I can well imagine situations where personal use of computer systems is a bit iffy – not least air traffic controllers – yet I can’t help thinking that many employers need to be a little more balanced in their approach.

They still invariably see potential pitfalls of social networking in the workplace, rather than possibilities and opportunities it could present.

It remains a long path to enlightenment.

Perhaps these IT managers haven’t got many “friends”, or don’t get poked as often as they had hoped?


8 responses »

  1. ex8404 says:

    You’re kidding, right?

    Let’s pretend that I’m an employer. I pay John Doe a certain amount of money to do a job which, in turn, makes me even more money. Exactly where does Facebook fit into this? I really don’t want to pay Mr. Doe any money at all just so he can inflate his ego by counting the number of imaginary friends he has made on Facebook while using my computer in my office using my electricity.

    You mentioned that “social networking” and the “possibilities and opportunities it (can) present.” I sure would like to see some of those explained in detail.

    John Doe goes to work to work. Let him set up his play dates with his imaginary friends on his own time.

  2. Paul Groves says:

    ex8404: Here’s a bit of light reading on some of the potential opportunities… – Accountancy Age. – SMEs on – Enterprise Quest.

    There’s plenty more out there on the www.

    Assuming Mr Doe is relatively content in his job, given opportunities by his employer and valued as more than just a money-making tool, then he probably wouldn’t want to inflate his ego, poke imaginary friends or waste his firm’s electricity.

  3. Ursula says:

    ex8404 – you are not the new 007, working under cover of a new number?

    Just as blogging and emailing has replaced that wonderful time consuming pleasure of people knocking at your door to visit, ‘social networking’, like facebook, appears to have replaced the quick chat whilst putting on the kettle in a communal kitchen, or having a conversation across the water cooler. Be a bit more forgiving and a little more human. If you WERE that imaginary employer you might find you workforce so much happier, thus so much more efficient.


  4. ex8404 says:

    Actually, no one works for me and I have never hired anyone to work for me. Not even to cut the grass. I’m a high school teacher in Tennessee, USA and Facebook is the cause of all kinds of problems.

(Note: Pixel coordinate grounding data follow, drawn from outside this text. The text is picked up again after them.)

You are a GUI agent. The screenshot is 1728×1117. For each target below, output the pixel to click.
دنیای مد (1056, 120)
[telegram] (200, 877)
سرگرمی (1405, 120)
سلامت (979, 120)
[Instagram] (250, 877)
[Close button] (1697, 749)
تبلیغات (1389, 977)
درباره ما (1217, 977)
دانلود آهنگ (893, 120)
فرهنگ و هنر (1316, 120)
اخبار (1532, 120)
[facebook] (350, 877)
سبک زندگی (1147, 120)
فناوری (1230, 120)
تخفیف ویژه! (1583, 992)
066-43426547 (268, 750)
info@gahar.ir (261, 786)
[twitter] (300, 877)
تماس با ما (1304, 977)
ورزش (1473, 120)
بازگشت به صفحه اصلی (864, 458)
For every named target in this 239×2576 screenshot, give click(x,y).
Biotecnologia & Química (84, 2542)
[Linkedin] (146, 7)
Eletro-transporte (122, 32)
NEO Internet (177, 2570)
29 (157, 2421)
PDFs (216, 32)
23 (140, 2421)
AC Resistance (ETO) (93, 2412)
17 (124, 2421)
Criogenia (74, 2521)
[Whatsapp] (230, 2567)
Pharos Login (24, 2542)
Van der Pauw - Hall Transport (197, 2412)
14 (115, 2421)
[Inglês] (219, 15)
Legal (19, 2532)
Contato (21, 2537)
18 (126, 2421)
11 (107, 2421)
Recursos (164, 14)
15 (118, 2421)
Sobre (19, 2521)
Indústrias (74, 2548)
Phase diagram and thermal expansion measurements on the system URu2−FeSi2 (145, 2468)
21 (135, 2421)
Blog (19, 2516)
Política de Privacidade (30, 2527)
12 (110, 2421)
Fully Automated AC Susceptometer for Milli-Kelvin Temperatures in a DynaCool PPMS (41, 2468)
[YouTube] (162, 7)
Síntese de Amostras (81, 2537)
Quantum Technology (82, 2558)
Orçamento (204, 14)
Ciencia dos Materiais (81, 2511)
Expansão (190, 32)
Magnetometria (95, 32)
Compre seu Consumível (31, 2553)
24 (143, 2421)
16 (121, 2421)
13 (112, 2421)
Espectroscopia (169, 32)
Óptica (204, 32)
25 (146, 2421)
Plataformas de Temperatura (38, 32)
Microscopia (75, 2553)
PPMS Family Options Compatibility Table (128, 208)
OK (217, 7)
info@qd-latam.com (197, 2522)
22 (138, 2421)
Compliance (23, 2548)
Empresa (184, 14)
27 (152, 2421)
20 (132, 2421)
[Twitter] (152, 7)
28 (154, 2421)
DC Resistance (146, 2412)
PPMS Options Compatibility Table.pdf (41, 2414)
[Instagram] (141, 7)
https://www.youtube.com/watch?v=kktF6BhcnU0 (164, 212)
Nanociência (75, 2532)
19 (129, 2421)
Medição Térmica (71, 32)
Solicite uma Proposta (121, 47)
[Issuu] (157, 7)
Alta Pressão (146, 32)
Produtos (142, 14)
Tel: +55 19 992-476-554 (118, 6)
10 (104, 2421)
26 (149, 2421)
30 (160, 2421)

    Facebook, MySpace, YouTube and a bunch of others are blocked but getting around a block is easy. Pull out the classroom computers for research and 80% go straight to Facebook. I’m a pretty interesting kind of a guy but I can’t hope to compete with Facebook. But the kids LOVE to fight over the he-said-she-said stuff they write about each other.

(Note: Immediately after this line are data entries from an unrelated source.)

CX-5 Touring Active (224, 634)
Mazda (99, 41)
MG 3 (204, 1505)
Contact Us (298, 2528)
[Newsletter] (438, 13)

    I can honestly see some value in social networking in the workplace as long as it is regulated and explained. But I can not believe that having a receptionist keeping a Facebook page open while answering every third call is good for anyone involved.

    Ursula- I am very forgiving and my humanity has never been questioned before today. But I forgive you (see? forgiving).

    Paul – Thanks for the links. I might use them in class. really didn’t mean to sound so argumentative. I just picked the wrong week to quit smoking.

  5. Paul Groves says:

    ex8404: OK, no worries. You might be interested in this one too –

    It is about a study set up in the UK into social networking and the impact on universities, namely how they can make better use of Web 2.0. Not much to report on it at the moment, they are due to release fuller findings at the end of the year. But I’m sure many of the recommendations would translate to education as a whole and not just universities.

    Good luck with the not smoking thing.

  6. Ursula says:

    Poor Paul, your blog has become a little like a school’s gym; first you you choose your team, no sooner do you have balls flying round your ears.

    As to being argumentative, ex8404, either you are or you aren’t. I gave up smoking many years ago, and I am still arguing, even with perfect strangers.

    My 16 year old son tells me that facebook is for “older” people. And he is so fed up with beebo he has given up the will to text.

    Since humanity comes in lot of shapes and sizes I most certainly have not questioned yours; however I do not wish to be forgiven.


  7. ex8404 says:

    Paul – Thanks for the extra link. I’m going to keep an eye out for further developments on the study. I still think that without a clear and concise plan to incorporate social networking into a business, the social hobbyist could hurt productivity with a poorly placed remark or photo.

    It sort of cleared my mind for some new possibilities. That’s one of the problems with being a teacher. I spend WAY too much time with teenagers. It’s easy to forget that the rest of us work with actual adults.

    Ursula – We really have to stop meeting like this. Yes, one either is or is not argumentative. But just as I can be clumsy without really meaning to, I can write or say something that, at first glance, feels right but is actually perceived as a bit shirty. So, while the perception may have been argumentative, the intention was not.

    If I may give you an example:

    “Be a bit more forgiving and a little more human. ” Perhaps your intention was not to question my humanity but these words do so quite clearly.

    As for forgiveness? The great thing about being a live-and-let-live kind of guy is that you don’t need to ask permission to be forgiving.

    Paul, thanks for the forum. I’ll leave you kids alone now.

  8. Paul Groves says:

    ex8404: As this is an issue I’m interested in, I’ll be keeping an eye open for more info on it too. You’re right about a general lack of clarity. It seems we’re all on a steep learning curve about so much of this technology and they’re already talking about the next stage of the evolutionary process.